On May 27, 2026, OpenAI published a new engineering case study with Thrive Holdings showing how the companies built "Tax AI" for Crete Professionals Alliance, an accounting network of more than 30 firms. The system uses Codex inside a feedback loop that turns practitioner corrections into evals and engineering tasks, and OpenAI says the pilot processed 7,000 tax returns this season, saved practitioners about a third of preparation time, reached up to 97% accuracy, and increased throughput by about 50%.
The announcement matters because it pushes Codex beyond the crowded AI coding-assistant narrative. OpenAI is using a regulated, document-heavy professional-services workflow to argue that the next enterprise value from agents may come from self-improving execution loops, not just one-shot copilots.
What OpenAI published on May 27
OpenAI said forward-deployed engineers and researchers worked with Thrive Holdings engineers for roughly six months to build Tax AI alongside Crete’s accountants. The goal was to attack a tax-season bottleneck: medium- and large-complexity filings can require hours of manual data entry across messy source documents, prior-year returns, schedules, and client notes.

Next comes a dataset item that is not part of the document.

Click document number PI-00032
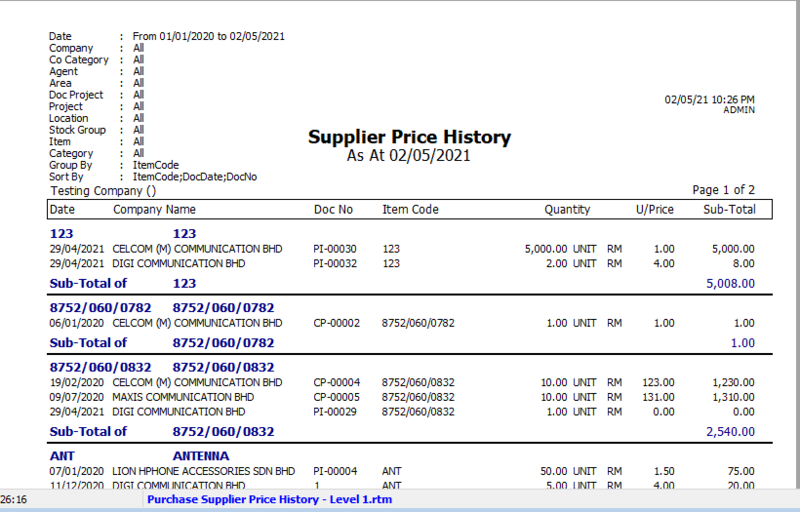The width and height of the screenshot is (800, 512). click(x=334, y=264)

- Crete’s network spans 30-plus accounting firms.
- Tax AI processed 7,000 tax returns during the pilot tax season.
- OpenAI says the system automates much of the preparation work for 1040 and 1041 returns.

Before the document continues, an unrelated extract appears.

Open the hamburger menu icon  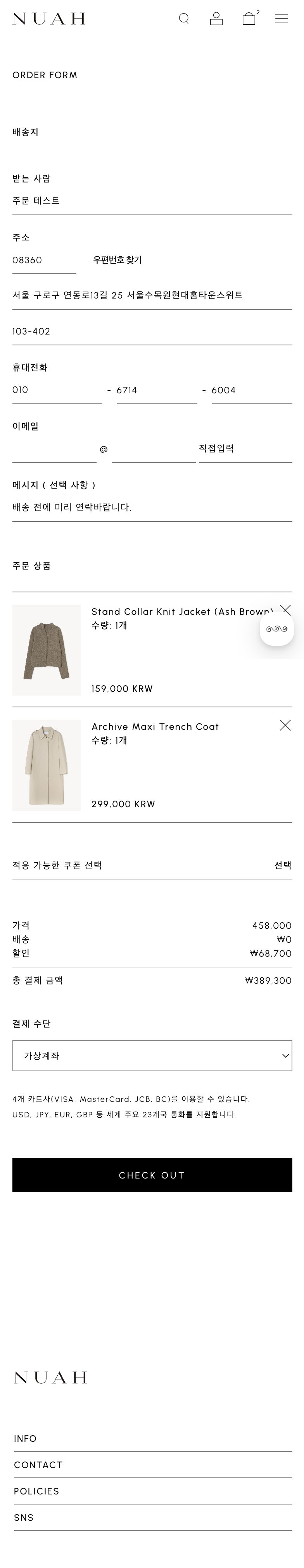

- The company says practitioners saved about one-third of tax-preparation time, while throughput rose by about 50%.
- OpenAI also says drafted returns reached up to 97% accuracy.
The more unusual claim is not the automation itself but the improvement curve. OpenAI says that at launch only about a quarter of returns reached 75% correct field completion, but within six weeks 86% hit that mark. The company presents that as evidence that the system improved materially after deployment instead of relying on a static pre-launch quality bar.

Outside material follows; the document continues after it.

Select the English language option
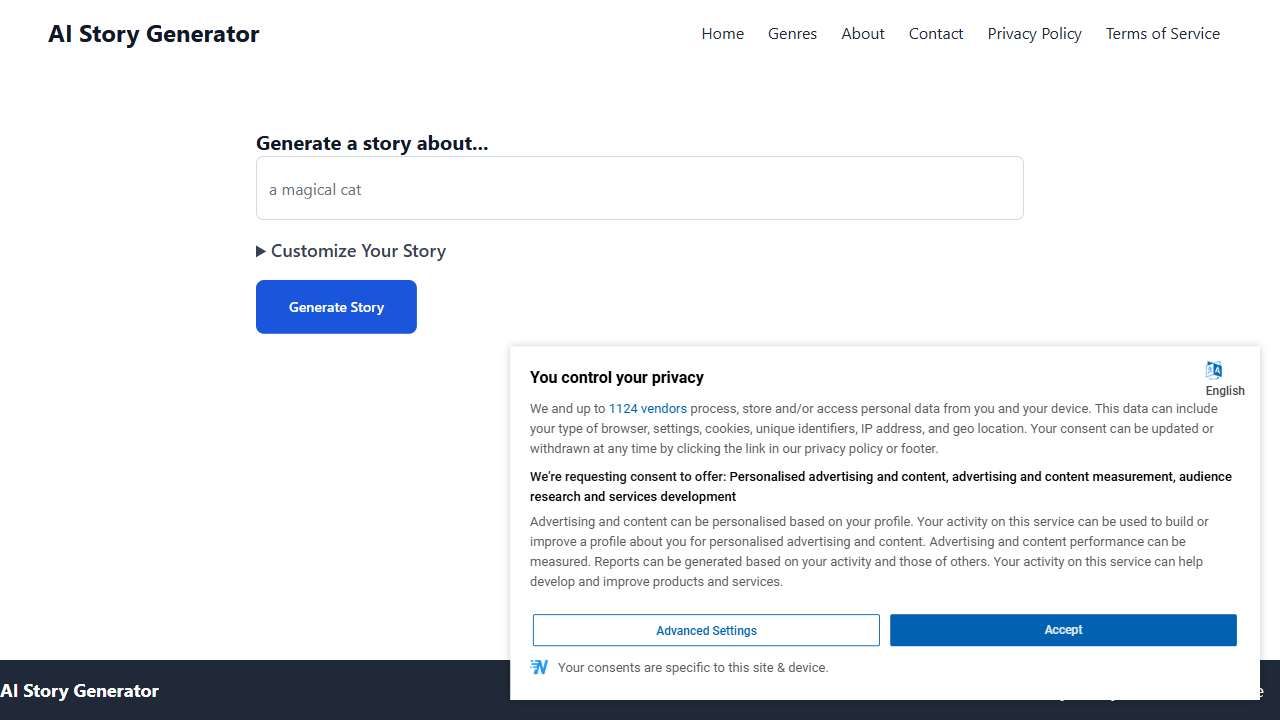 (x=1224, y=391)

Why the bigger signal is self-improvement, not tax prep
OpenAI frames Tax AI around a three-part loop: practitioner feedback, production traces, and Codex-driven iteration. In practice, that means human corrections are captured as structured evidence, recurring failures are grouped into targeted evals, and Codex is used to investigate root causes, propose fixes, rerun evals, and surface candidate changes for review.
That is a more ambitious enterprise story than an AI tool helping accountants fill forms faster. It suggests OpenAI wants Codex seen as an engine for operational improvement inside live workflows, especially where errors are costly and edge cases keep changing. That also fits OpenAI’s broader 2026 Codex strategy: in April, Reuters reported the company was expanding Codex through major consulting and systems-integration partners and launching Codex Labs to embed specialists directly in customer environments.
Seen that way, the May 27 post is a deployment proof point. OpenAI is showing how Codex can live inside a bounded, eval-backed environment where the model is not asked to simply solve tax, but to improve a narrow product surface using production evidence and human validation gates.
Business impact lands first in regulated document workflows
Tax work is a strong test case because it combines high document volume, repetitive extraction, strict review requirements, and expensive human expertise. If OpenAI’s numbers hold up beyond the pilot, the commercial implication is bigger than accounting software. Similar patterns exist in audit prep, bookkeeping, revenue operations, claims processing, underwriting, legal intake, procurement review, and back-office compliance workflows.
OpenAI also hints at that expansion path directly. The company says the same design is already being reused for other accounting workflows such as bookkeeping and audit, and for operational workflows like IT help desk automation.
That matters for enterprise AI buyers because it reinforces a different lesson than the typical agent demo. The limiting factor is not only model intelligence. It is whether a company can capture production signals, turn them into usable evals, and keep humans in the loop where judgment, exceptions, and liability still matter. The firms that get that layer right may build agents that compound in value over time instead of flattening after launch.
One anecdote in the OpenAI post captures the upside clearly: a senior accountant who spent 180 hours on tax prep last year reportedly spent only 15 hours on it this year, freeing time for client calls, new clients, and additional service lines. Even if that outcome is not representative across every user, it shows the kind of labor reallocation OpenAI wants enterprise buyers to picture.
What to watch next
The next question is whether this remains a strong vertical case study or becomes a repeatable product pattern. Three signals will matter.
- Repeatability: Can OpenAI show similar gains in other regulated workflows, not just one tax-season pilot?
- Tooling: Will Codex productize more of the trace-to-eval-to-fix loop instead of leaving it to custom engineering teams?
- Go-to-market: Will consultancies, integrators, and industry platforms turn this model into packaged enterprise rollouts?
For AI agents and automation teams, the May 27 announcement is a useful marker. The frontier race is no longer just about which model writes cleaner code or answers harder questions. It is increasingly about which stack can turn live production work into a governed learning loop that keeps improving after deployment.